*Raw data*
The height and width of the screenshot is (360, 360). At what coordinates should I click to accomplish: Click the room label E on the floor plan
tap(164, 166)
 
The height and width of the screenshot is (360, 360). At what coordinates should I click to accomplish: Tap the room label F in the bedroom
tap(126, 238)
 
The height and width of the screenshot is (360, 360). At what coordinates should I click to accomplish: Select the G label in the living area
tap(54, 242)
--
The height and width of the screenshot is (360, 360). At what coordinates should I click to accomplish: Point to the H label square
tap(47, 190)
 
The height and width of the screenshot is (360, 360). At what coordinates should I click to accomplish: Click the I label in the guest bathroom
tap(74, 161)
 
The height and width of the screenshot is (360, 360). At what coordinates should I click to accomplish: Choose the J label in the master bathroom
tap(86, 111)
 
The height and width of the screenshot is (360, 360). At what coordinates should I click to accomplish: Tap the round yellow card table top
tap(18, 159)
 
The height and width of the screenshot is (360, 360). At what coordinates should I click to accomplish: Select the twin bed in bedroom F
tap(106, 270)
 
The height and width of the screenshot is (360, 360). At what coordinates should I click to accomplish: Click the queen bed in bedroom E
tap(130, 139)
* * *
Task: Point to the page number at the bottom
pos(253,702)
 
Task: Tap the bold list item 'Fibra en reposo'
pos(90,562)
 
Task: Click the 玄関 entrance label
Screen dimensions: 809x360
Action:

*Your task*
Copy the entries above word for word, starting at the line that contains "the master bathroom" and ending at the line that contains "tap(130, 139)".

*Expected answer*
The height and width of the screenshot is (360, 360). At what coordinates should I click to accomplish: Choose the J label in the master bathroom
tap(86, 111)
 
The height and width of the screenshot is (360, 360). At what coordinates should I click to accomplish: Tap the round yellow card table top
tap(18, 159)
 
The height and width of the screenshot is (360, 360). At what coordinates should I click to accomplish: Select the twin bed in bedroom F
tap(106, 270)
 
The height and width of the screenshot is (360, 360). At what coordinates should I click to accomplish: Click the queen bed in bedroom E
tap(130, 139)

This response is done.